1. Field of the Invention
The present invention relates to a method of fabricating a bonding structure, and more particularly to a method of fabricating a bonding structure using a non-conductive adhesive layer as a bonding medium.
2. Description of Related Art
With rapid advancement in the liquid crystal display (LCD) technology, the new generation of LCDs with advantages of high brightness, wide viewing angle, fast responding speed, high resolution, and full-colors has been developing. The quality of the displayed images is determined by structures of liquid crystal molecules, physical characteristics of pixel electrodes, color filters, a process of manufacturing thin film transistors (TFTs), alignment layers, a material of a sealant, post-end packaging technologies, and so forth. With the demand for high resolution LCDs and for light and compact electronic devices, the packaging technology evolving from a chip-on-board (COB) bonding technology to a tape-automated-bonding (TAB) technology is now advanced to a fine-pitch chip-on-glass (COG) bonding technology.
In the most common COG bonding process uses an anisotropic conductive film as a medium through which a driver IC and a LCD panel are electrically connected to each other. First of all, the anisotropic conductive film is disposed on the driver IC bonding region of the LCD. Then, the driver IC is compressed onto the anisotropic conductive film through a process of heating and pressurizing, such that the bumps on the driver IC and the bonding pads on the LCD panel are electrically conducted through conductive particles of the anisotropic conductive film. However, when a pitch between two adjoining bumps is relatively small, the conductive particles of the anisotropic conductive film easily result in short circuit of the bumps, thus limiting the miniaturization of the gap between the chip and the glass.
In order to solve the aforementioned problem, a non-conductive film (NCF) is proposed to replace said anisotropic conductive film, so as to meet the requirement of ultra high-density bonding. Nevertheless, there is a significant difference between the coefficient of thermal expansion (CTE) of the NCF and that of the chip and the glass substrate. Accordingly, after the COG bonding process is completed, the chip and the glass substrate are prone to micro-delamination, and structural micro-cracks or structural micro voids further pose a great impact on reliability of contacts.

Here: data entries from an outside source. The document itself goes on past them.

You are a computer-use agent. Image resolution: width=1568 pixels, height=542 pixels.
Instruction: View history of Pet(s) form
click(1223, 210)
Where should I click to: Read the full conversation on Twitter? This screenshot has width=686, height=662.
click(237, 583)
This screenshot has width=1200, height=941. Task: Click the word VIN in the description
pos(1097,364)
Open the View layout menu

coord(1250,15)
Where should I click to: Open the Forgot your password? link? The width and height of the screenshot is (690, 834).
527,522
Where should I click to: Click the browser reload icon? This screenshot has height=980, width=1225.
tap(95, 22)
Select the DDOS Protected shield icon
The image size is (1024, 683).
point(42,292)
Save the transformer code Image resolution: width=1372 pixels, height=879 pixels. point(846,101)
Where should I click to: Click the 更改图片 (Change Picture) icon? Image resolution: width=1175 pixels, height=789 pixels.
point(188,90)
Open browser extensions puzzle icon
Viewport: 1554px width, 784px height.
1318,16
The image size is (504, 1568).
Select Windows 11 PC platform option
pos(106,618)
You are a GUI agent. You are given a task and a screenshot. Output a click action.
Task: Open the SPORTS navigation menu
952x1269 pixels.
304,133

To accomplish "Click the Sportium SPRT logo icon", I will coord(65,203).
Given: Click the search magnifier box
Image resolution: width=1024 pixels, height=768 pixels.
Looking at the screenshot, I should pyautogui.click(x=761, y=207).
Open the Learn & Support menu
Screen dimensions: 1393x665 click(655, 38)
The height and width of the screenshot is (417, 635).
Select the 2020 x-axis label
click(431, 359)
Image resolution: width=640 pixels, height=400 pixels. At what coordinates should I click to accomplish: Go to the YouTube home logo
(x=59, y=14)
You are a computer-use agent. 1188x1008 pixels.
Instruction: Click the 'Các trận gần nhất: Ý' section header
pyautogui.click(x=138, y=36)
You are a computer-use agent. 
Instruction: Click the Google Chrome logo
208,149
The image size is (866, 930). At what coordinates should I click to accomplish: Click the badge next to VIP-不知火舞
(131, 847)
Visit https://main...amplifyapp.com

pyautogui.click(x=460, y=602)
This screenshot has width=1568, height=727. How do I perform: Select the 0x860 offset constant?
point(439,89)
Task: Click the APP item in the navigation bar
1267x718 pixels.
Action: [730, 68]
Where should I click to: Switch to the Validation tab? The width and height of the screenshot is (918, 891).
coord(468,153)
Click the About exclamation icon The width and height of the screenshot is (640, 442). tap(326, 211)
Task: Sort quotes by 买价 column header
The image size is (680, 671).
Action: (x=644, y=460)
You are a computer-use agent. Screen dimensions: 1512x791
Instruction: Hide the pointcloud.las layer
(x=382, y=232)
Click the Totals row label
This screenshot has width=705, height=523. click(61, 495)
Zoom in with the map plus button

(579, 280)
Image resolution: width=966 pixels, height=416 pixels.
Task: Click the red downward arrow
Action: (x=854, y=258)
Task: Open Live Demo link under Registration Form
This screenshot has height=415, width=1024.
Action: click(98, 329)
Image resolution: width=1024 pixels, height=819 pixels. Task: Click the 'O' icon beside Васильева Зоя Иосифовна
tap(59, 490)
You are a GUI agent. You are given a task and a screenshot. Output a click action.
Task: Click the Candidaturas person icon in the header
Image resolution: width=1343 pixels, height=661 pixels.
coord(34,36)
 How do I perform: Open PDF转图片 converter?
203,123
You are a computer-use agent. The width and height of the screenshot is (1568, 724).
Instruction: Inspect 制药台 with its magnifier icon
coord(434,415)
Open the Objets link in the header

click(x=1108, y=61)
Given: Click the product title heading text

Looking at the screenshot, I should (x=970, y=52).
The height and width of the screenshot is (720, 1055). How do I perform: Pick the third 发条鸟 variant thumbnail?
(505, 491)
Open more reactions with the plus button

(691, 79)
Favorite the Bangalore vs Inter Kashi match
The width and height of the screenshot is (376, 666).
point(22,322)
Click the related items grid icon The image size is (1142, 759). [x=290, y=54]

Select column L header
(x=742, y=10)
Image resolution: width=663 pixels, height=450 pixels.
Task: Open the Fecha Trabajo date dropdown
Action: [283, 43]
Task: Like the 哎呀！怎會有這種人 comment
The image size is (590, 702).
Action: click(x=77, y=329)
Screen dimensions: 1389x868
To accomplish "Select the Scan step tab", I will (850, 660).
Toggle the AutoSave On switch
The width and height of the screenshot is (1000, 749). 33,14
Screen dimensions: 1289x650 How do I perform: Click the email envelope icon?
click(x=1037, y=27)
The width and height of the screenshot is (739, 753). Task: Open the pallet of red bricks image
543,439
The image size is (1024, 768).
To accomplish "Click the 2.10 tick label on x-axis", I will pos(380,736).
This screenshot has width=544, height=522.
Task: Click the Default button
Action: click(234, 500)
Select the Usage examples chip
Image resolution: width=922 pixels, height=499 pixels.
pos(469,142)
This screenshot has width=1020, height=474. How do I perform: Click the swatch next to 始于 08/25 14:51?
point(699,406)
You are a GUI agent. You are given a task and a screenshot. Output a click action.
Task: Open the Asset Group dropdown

FIG. 1 is a schematic cross-sectional view illustrating a conventional bonding structure. Please refer to FIG. 1. The bonding structure 100 mainly includes a first substrate 110 and a second substrate 120. The first substrate 110 includes a plurality of first bonding pads 112 and bumps 114 disposed thereon. Likewise, the second substrate 120 includes a plurality of second bonding pads 122 and bumps 124 disposed thereon. The second bonding pads 122 are opposite to the first bonding pads 112. As a reflow process is performed on the substrates, the bumps 114 and 124 are fused together, such that the first substrate 110 is electrically connected to the second substrate 120. One of the technical features of the bonding structure 100 lies in that a metal layer 116, 126 with a high melting point is disposed in the metal layer below the bumps 114 and 124. The metal layer 116, 126 is composed of aurum (Au), for example. Thereby, the unmelted metal layer 116, 126 provides a desirable support during the reflow process.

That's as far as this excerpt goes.